Any higher rate was considered “usury”. I believe the law was changed in the late 60s ?
Back in the day, our first mortgage was 9.5%; admittedly (and this is very much back in the day) our first home cost $24,000; our family income wasn’t great either. Fast forward eight or so years, and we’ve upgraded (sold first house for triple paid for and bought otherwise unaffordable home)and now the rates are rising. Fortunately, we were by this time with a credit union which had let us pay more than the “minimum” on our mortgage which allowed us to ride the rates up to 16% and back down. We’re in that house still.
Back in the day, Dad came home from the war and we lived in various digs (friends until an apartment came up) until “Wartime Housing” was built in a local community and we moved in. The houses weren’t totally finished (do feel sorry for the poor men doing the stuccoing – base coat then covered by rock and glass chips – as they were accompanied by a horde of young’uns who found this totally fascinating) and really basic; but the need was such that – once inhabitable – they were occupied. Initially, it was rentals only. However, the decision was made that the occupants could actually buy them, and my parents (I suspect they had been saving up for a down payment against this option) chose so to do. I think the house cost $3,500 back then, and the very long-term (I suspect 40 years) and fixed rate mortgage was something like 3.5%.
This was my parents’ home until my Dad died. They became enthusiastic gardeners and terraced our hilly lot beautifully. They renovated the kitchen; they put on an addition.
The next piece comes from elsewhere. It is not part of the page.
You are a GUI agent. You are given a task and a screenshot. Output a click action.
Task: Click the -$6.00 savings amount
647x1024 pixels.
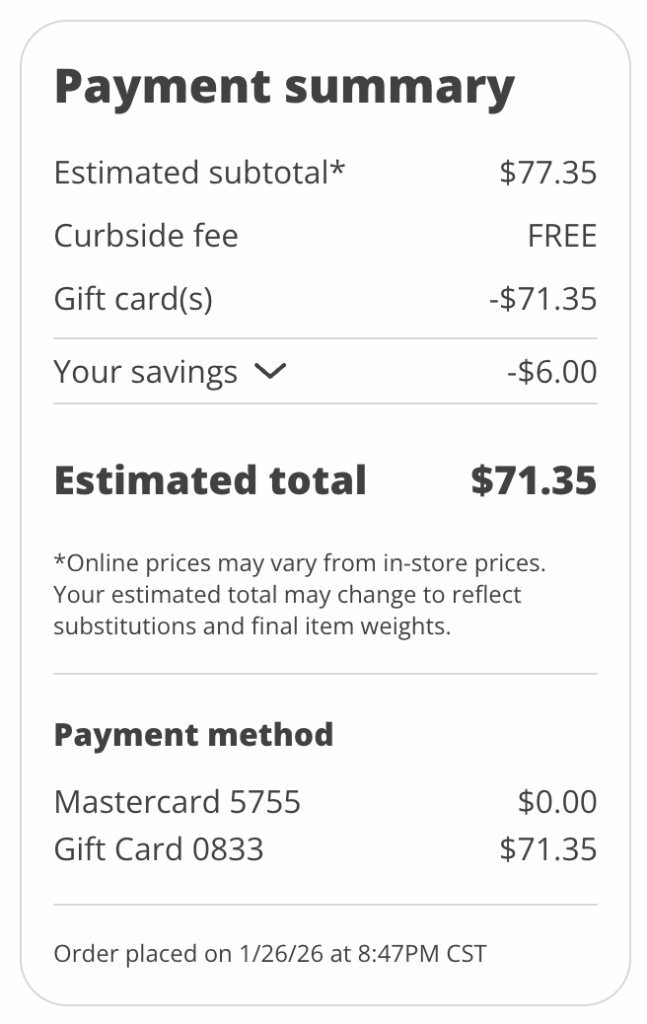click(x=552, y=372)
But still the old mortgage kept churning on, with very small payments at a very small rate of interest. The bank kept asking Dad to just pay it out, but Dad could get more for his money by investing elsewhere so he just let the mortgage keep going until – finally – it was paid off. A lawyer friend did the necessary paperwork, and there was a ceremonial burning of the mortgage.
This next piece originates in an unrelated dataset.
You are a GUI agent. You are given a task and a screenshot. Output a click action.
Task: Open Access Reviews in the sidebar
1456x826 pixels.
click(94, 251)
@Frances – “and there was a ceremonial burning of the mortgage.”
Heh, an interesting old school take, thanks for sharing.
I paid off two mortgages as I had mentioned above, I had received a bland form letter with each in the mail, read once and stuffed in a file folder never to be seen again. I do recall on each the disappointment that party poppers and Jamaican music didn’t explode out of the letters when I opened them, just a generic and bland “you’re done, bye”.
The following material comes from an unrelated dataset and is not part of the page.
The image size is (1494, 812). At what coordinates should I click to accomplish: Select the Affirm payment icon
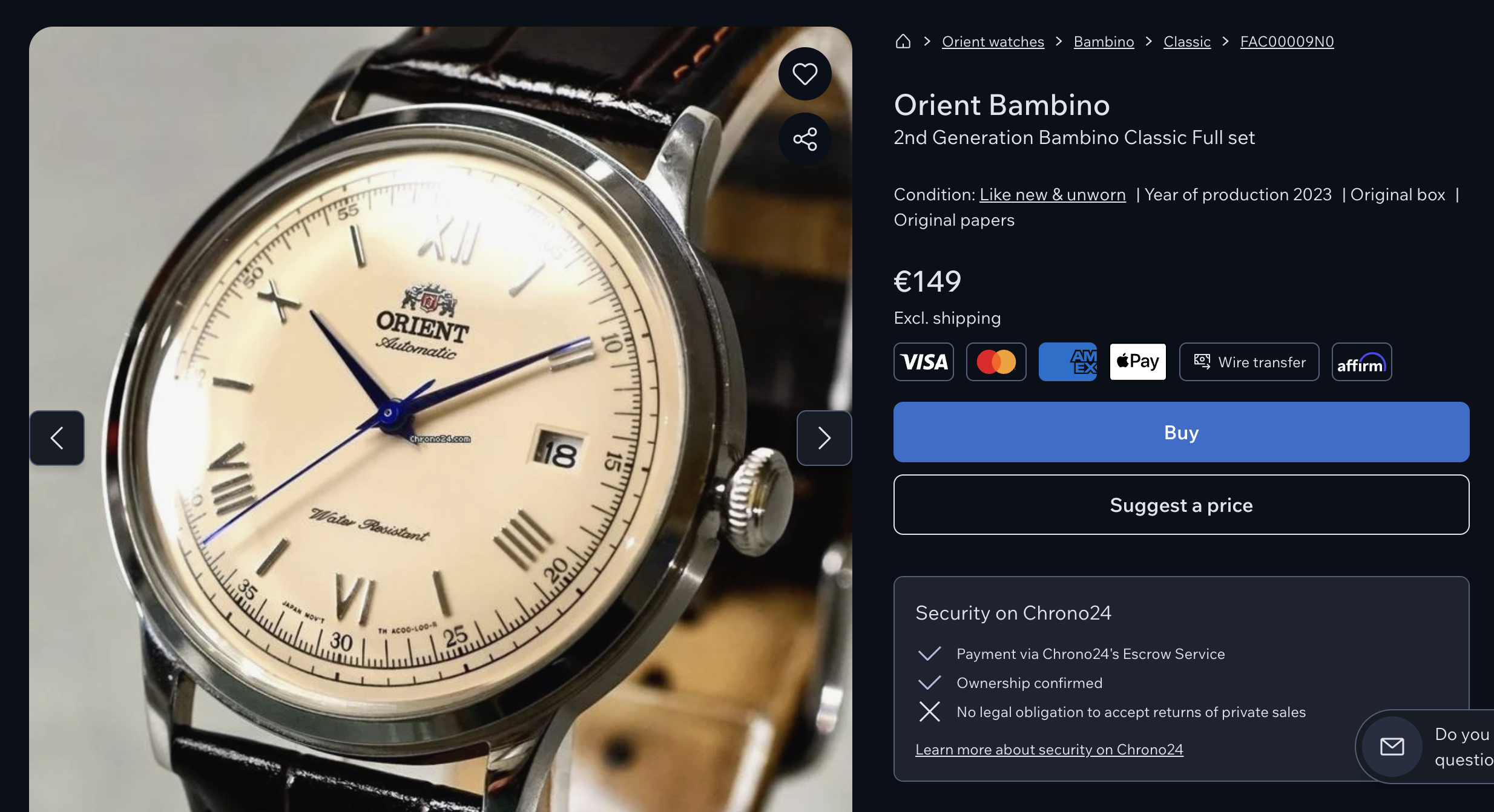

Boomers better finish off the greatest wealth transfer on history before it’s too late. What a legacy. Buy a house out of highschool sell it for 2 million to some young couple who’ll die well before paying it off and retire. Good job boomers. Better ship the last remaining well paid jobs overseas and bring in more third worlders to look after you too.
Keep voting Liberal and mind your pronouns and I am sure things will be better for your generation.
I struggled and scrimped for years, but finally got my mortgage paid off. No one in this thread has mentioned annual Municipal taxes. I live right on the west coast about a hundred kliks north of the Van Lotusland area. This year, my taxes skyrocketed up 67%, because my house was re upped in value due to the mind numbing housing market. My original mortgage in 1984 was for $39,000. I’m now informed the house is valued at over five hundred grand. I did protest, and got the valuation percentage reduced a bit, but not by much. Now that I’m retired and on a fixed income, I can envision the WEF great reset where I’ll own nothing and be miserable happening because the annual taxes will eat me alive. Just wondering, has anyone elsewhere had such large re evaluations of their house taxes like this? I’m also expecting the housing market to crash in the very near future due to all the financial shenanigans. I wonder what the evaluation will then be for my house. I’m betting they won’t want to downgrade the value as they will lose a big chunk of taxation cash. I guess we’ll just have to wait and see. Anyone else have thoughts on these exorbitant house taxes, surely it’s not just my area?
The word “unexpectedly” makes a comeback. Such as I’m unexpectedly bankrupt because I have to borrow to live. I need a bail out.